Abstract

H2S has been highlighted recently as an endogenous, gaseous signaling molecule, especially in inflammations. The deposition of IC induces an acute inflammatory response with tissue injury. To assess the roles of H2S in the IC-induced diseases, the cutaneous, reverse passive Arthus reaction was conducted using NaHS as a H2S donor. Furthermore, we conducted similar experiments using selectin(-/-) mice to determine the involvement of selectin molecules in the H2S-mediated pathway. Exogenous application of NaHS dramatically attenuated inflammatory reactions in WT mice associated with Arthus reaction. Namely, mRNA expressions of TNF-α, IFN-γ, and neutrophil numbers were reduced significantly in the lesional skins of NaHS-treated WT mice relative to untreated ones.
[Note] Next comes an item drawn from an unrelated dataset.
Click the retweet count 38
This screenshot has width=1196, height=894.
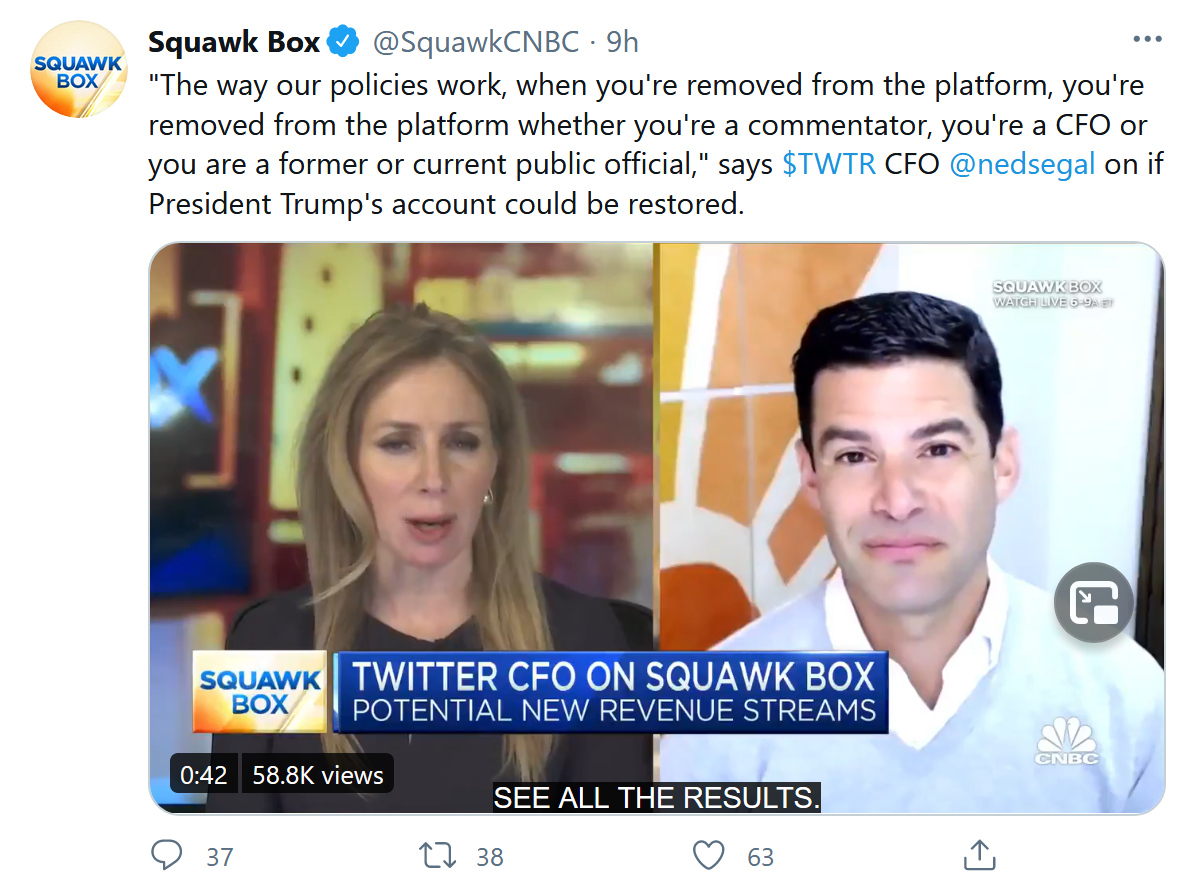(490, 857)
NaHS treatment significantly reduced these three parameters in the lesional skins of E- and P-selectin(-/-) mice but not in those of L-selectin(-/-) mice. Quite similar results were obtained in the blocking study using WT mice injected with mAb to E-, P-, and L-selectin. Our results indicated that the exogenous application of NaHS attenuates inflammatory responses in reverse passive Arthus reaction through a L-selectin-involved pathway but not through E- or P-selectin pathways.